Data listing:
┌────────

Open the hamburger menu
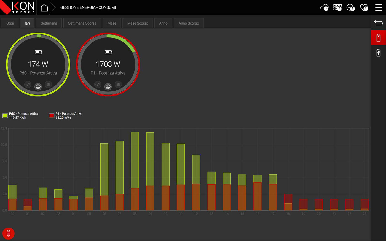Viewport: 386px width, 241px height. tap(378, 8)
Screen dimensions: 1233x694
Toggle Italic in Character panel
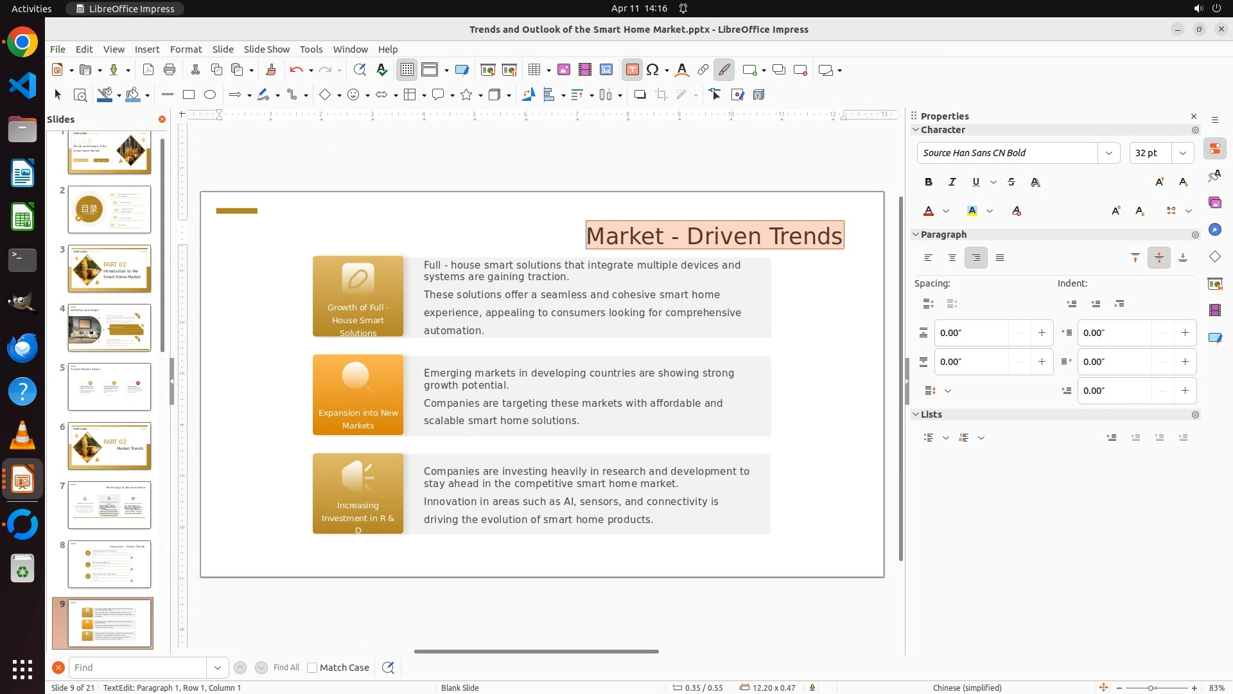click(x=952, y=182)
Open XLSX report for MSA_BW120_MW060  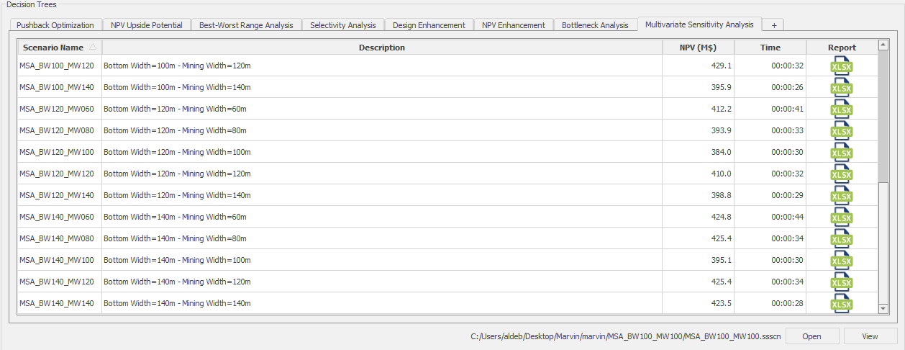coord(841,109)
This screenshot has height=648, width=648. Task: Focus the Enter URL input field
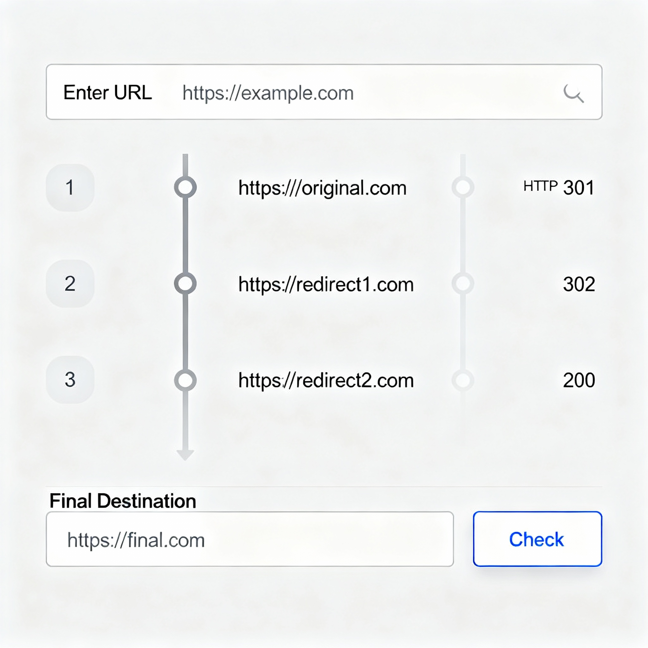(x=335, y=93)
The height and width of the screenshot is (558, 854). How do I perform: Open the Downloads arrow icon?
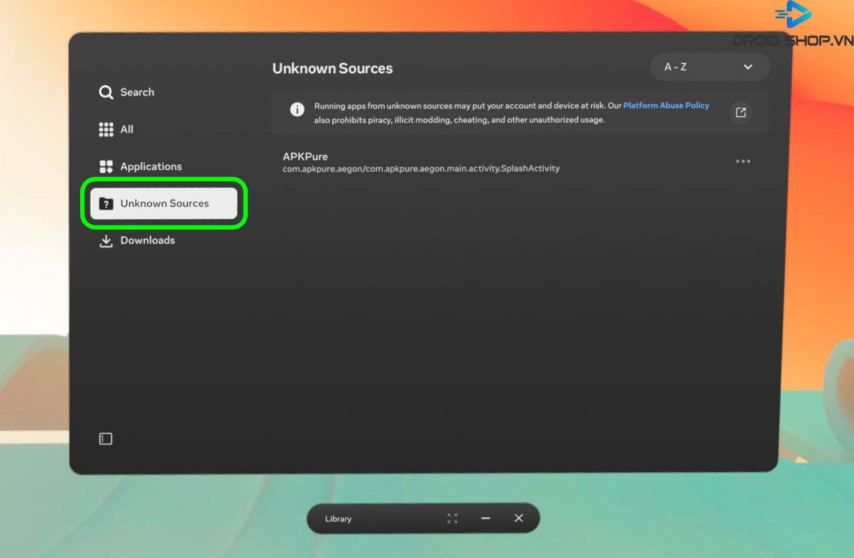coord(106,241)
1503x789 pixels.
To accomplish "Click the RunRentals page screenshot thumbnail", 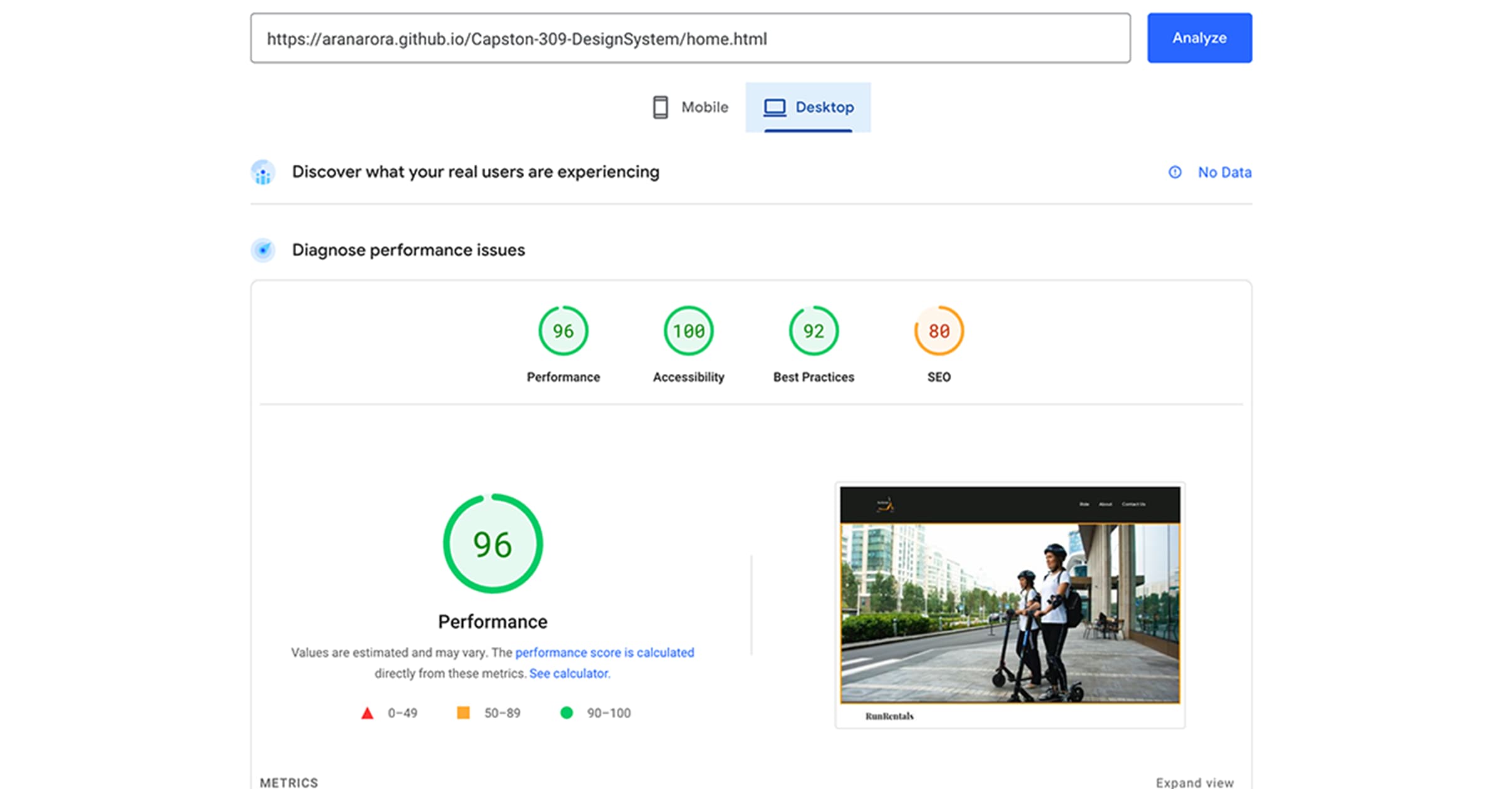I will (x=1010, y=605).

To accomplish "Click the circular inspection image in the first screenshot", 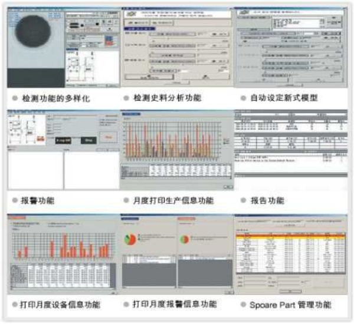I will [x=34, y=34].
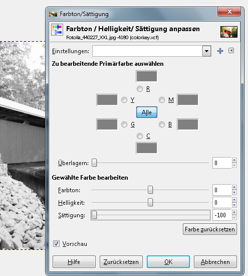
Task: Decrease Helligkeit value with down arrow
Action: tap(234, 205)
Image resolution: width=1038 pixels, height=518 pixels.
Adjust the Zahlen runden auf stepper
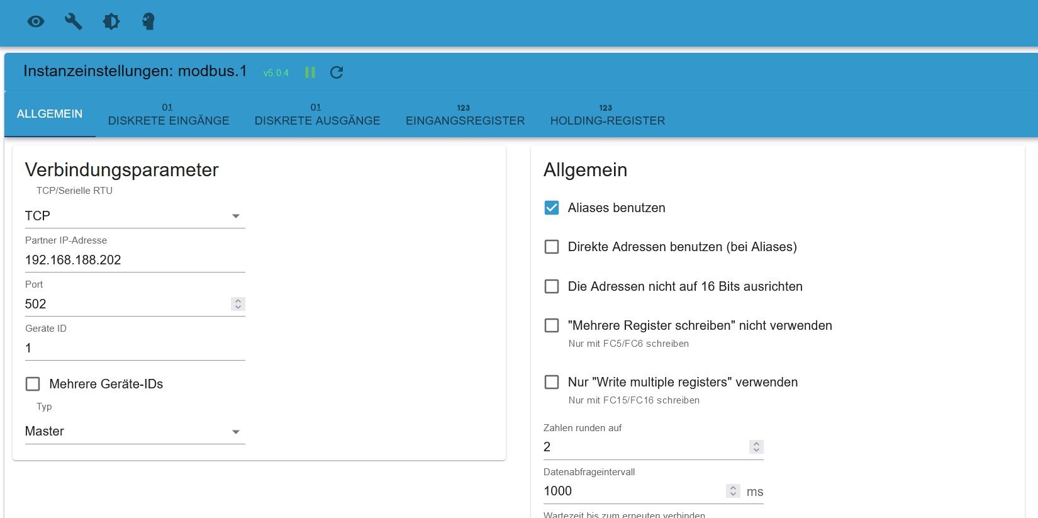tap(756, 447)
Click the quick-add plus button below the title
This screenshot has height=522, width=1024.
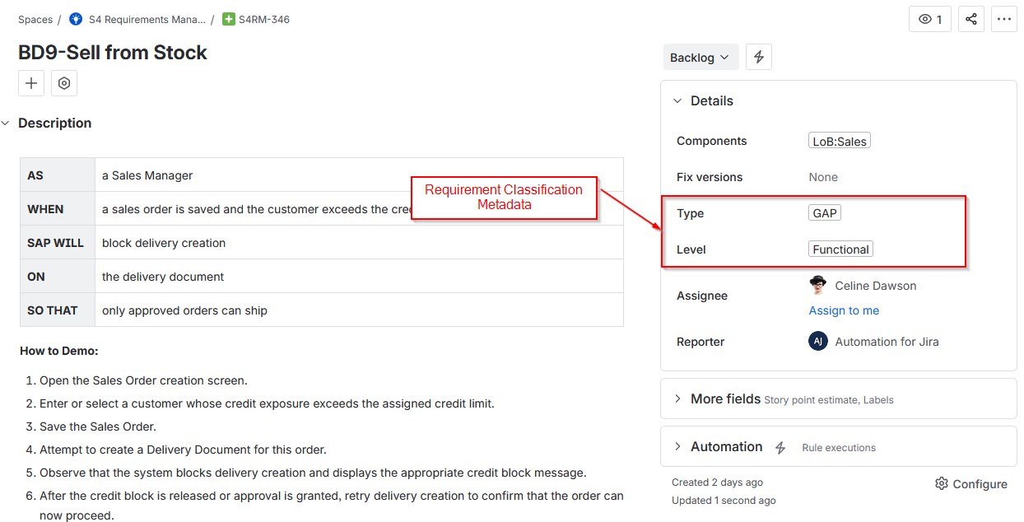[30, 82]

└────────

Starting at the line that contains "Click the quick-add" and running through the end of the material, rewrite those lines with "button" changed to "icon" and nothing else altered. Leave the pictures out of your answer.

Click the quick-add plus icon below the title
This screenshot has height=522, width=1024.
[30, 82]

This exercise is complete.